WORK TO BE COMPLETED → Report, as a single figure, how many lines in the records below include "computer".

RECORDS FOR THIS TASK →
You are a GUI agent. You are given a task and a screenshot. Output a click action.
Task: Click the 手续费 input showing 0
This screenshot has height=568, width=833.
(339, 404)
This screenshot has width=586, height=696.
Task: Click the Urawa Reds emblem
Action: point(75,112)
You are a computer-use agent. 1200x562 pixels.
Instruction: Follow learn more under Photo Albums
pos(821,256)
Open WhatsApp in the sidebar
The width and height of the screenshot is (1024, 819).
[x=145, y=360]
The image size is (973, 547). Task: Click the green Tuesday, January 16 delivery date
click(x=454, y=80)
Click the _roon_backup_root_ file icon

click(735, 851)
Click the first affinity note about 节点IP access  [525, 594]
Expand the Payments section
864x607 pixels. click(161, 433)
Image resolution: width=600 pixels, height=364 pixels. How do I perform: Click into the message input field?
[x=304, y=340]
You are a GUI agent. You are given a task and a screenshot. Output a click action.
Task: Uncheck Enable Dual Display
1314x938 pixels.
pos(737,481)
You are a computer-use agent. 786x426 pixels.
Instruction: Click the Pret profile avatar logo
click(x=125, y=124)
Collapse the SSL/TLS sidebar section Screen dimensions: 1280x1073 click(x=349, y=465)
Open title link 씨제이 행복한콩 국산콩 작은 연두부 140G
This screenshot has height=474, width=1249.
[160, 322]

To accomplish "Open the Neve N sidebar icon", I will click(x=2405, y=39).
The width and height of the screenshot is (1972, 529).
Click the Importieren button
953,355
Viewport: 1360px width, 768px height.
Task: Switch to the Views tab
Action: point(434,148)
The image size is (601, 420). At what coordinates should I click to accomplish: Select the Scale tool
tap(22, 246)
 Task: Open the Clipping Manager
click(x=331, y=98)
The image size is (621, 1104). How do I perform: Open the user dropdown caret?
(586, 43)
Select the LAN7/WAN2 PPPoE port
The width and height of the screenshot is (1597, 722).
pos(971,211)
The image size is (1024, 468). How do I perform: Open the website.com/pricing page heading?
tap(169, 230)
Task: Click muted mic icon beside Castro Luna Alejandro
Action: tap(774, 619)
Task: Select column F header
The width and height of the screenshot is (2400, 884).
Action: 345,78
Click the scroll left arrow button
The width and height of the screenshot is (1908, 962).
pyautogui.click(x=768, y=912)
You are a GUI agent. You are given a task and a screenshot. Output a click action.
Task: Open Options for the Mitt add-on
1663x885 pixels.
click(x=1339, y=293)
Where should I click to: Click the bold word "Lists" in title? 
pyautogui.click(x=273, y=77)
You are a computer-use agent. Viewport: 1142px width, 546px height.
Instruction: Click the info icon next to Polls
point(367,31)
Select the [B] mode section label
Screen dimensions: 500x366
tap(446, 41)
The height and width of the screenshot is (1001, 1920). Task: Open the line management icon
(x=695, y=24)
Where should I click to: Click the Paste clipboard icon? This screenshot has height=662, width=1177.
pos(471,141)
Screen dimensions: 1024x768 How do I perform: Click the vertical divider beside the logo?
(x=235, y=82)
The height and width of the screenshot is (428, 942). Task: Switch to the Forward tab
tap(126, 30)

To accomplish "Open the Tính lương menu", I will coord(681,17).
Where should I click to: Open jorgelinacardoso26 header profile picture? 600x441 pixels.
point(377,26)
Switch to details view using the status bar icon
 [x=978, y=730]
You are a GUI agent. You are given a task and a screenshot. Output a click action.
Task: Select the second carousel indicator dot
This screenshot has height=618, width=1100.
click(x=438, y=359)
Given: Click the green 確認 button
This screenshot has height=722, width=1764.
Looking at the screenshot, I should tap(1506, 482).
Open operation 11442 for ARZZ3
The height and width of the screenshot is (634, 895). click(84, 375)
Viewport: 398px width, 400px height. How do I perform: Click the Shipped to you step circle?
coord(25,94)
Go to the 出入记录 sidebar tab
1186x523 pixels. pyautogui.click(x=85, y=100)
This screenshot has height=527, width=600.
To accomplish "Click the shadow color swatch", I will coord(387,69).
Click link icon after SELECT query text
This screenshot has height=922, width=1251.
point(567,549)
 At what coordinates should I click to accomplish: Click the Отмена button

ANSWER → 3